Stephen Greenspan explains that the basic mechanism explaining the success of Ponzi schemes is the tendency of humans to model their actions — especially when dealing with matters they don’t fully understand — on the behavior of other humans. This mechanism has been termed “irrational exuberance,” a phrase often attributed to former Federal Reserve chairman Alan Greenspan. Simply stated, the fact that so many people seem to be making big profits on the investment, and telling others about their good fortune, makes the investment seem safe and too good to pass up.
The Nigerian Scam:
Stephen Greenspan draws parallels between the infamous Nigerian Scam and the Ponzi Scheme.
He explains that a form of investment fraud that has structural similarities to a Ponzi scheme is the inheritance scam, in which a purported heir to a huge fortune is asking for a short-term investment in order to clear up some legal difficulties involving the inheritance. In return for this short-term investment, the investor is promised enormous returns.
He explains that the Nigerian scam differs from a Ponzi scheme in that there is no social pressure brought by having friends who are getting rich. Instead, the only social pressure comes from an unknown correspondent, who undoubtedly is using an alias. He points out that in a Nigerian Scam factors such as psychopathology or extreme naïvete explain the gullible behavior.
There are a number of other “Manias and Frauds” which the learned author has analyzed in detail such as “the Tulipmania” in 1630s involving tulip-bulb speculation in the Netherlands. Another scam was “The South Sea Bubble” in 1700s under which a company promised a monopoly on trade to the Spanish colonies. It lured investors with the promise of riches from abroad. Predictably, prices of shares spiked and then collapsed.
Recent examples are the ‘Dot-Com’ bubble when any company with the words “.com” behind its’ name was able to command incredible premiums.
Stephen Greenspan argues that while social feedback loops are an obvious contributor to understanding the success of Ponzi and other mass financial manias, one also needs to look at factors located in the dupes themselves.

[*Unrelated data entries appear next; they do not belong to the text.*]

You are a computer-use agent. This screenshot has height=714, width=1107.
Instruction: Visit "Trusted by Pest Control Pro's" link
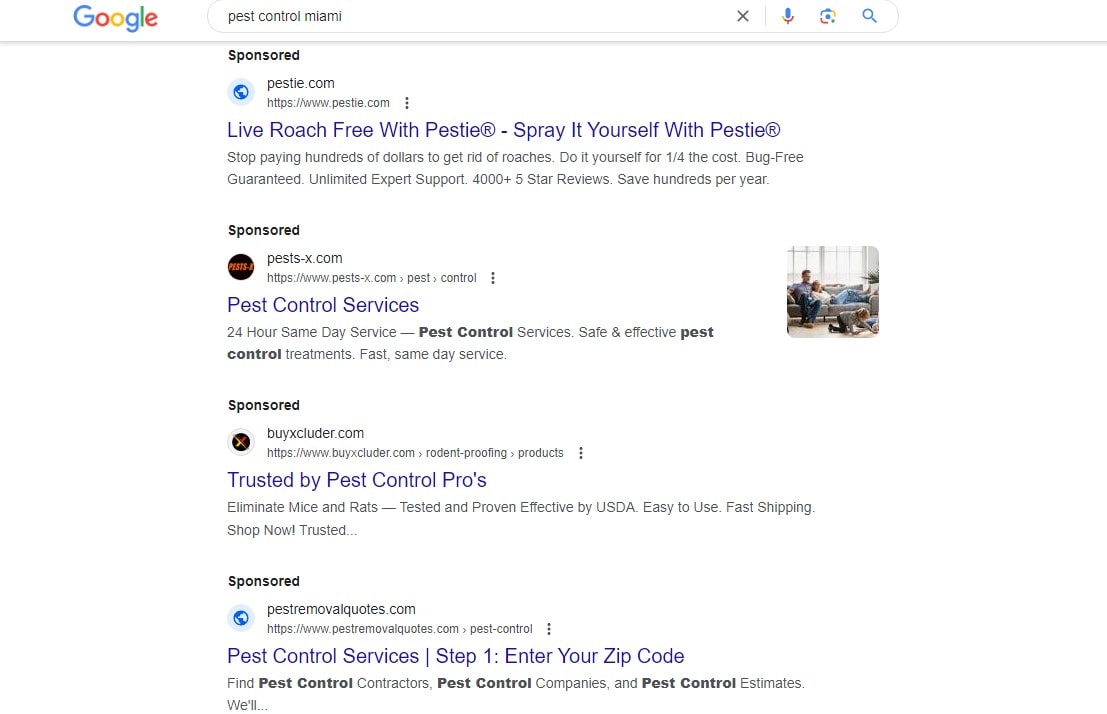point(357,480)
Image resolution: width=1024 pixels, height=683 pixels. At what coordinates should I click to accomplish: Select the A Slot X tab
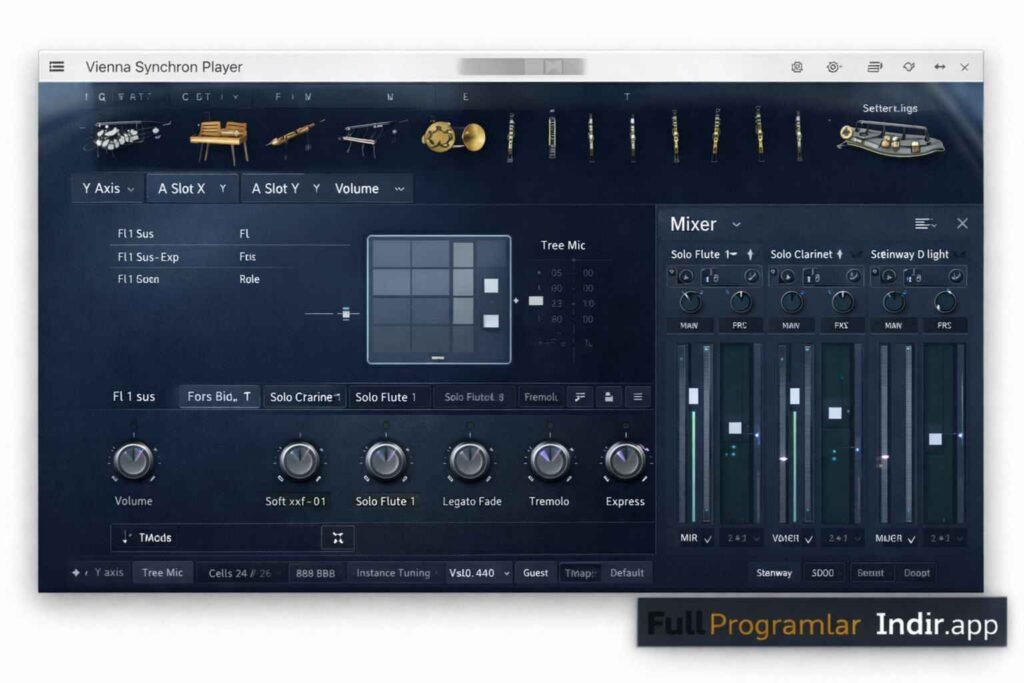pyautogui.click(x=192, y=189)
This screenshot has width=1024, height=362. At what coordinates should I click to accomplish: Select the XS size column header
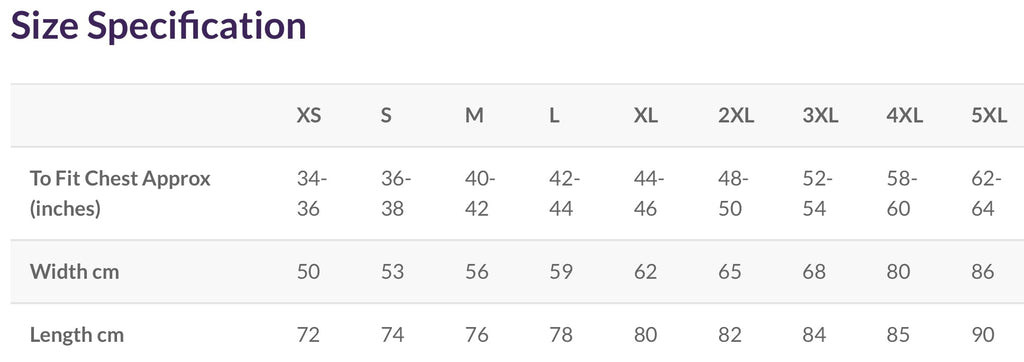[309, 116]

He analyzes four factors in his explanatory model which he claims can be used to understand acts of gullibility, but also other forms of what he terms “foolish action.” A foolish (or stupid) act is one in which someone goes ahead with a socially or physically risky behavior in spite of danger signs or unresolved questions. Gullibility is a sub-type of foolish action, which might be termed “induced-social.” It is induced because it always occurs in the presence of pressure or deception by other people. The four factors are situation, cognition, personality and emotion.
The mind lulls you into a sense of complacency: “Everybody is doing it, so it must be safe”. Also, if “Sophisticated investors like HSBC, Royal Bank of Scotland, BNP Paribas and Nomura Holdings have invested, it must be safe”. “Surely, such large companies must have done their due diligence” is what the mind tells you. “He’s not offering extravagant returns, so he must be legitimate” is another mind-trap.
The logic also explains why we get taken for a ride in the stock market. There are several big-ticket scams in the Indian context such as the “Telgi Scam” and the “Harshad Mehta” scam.
Visited first time your web site,excellent, keep it up,as far as Harshed mehta, your comments in scam section let me tell you he had doing nothing wrong in stock market though he has used money of several banks to finance his purchase in stock market. He was also a victim of bear cartel.He invested in blue chip co’s.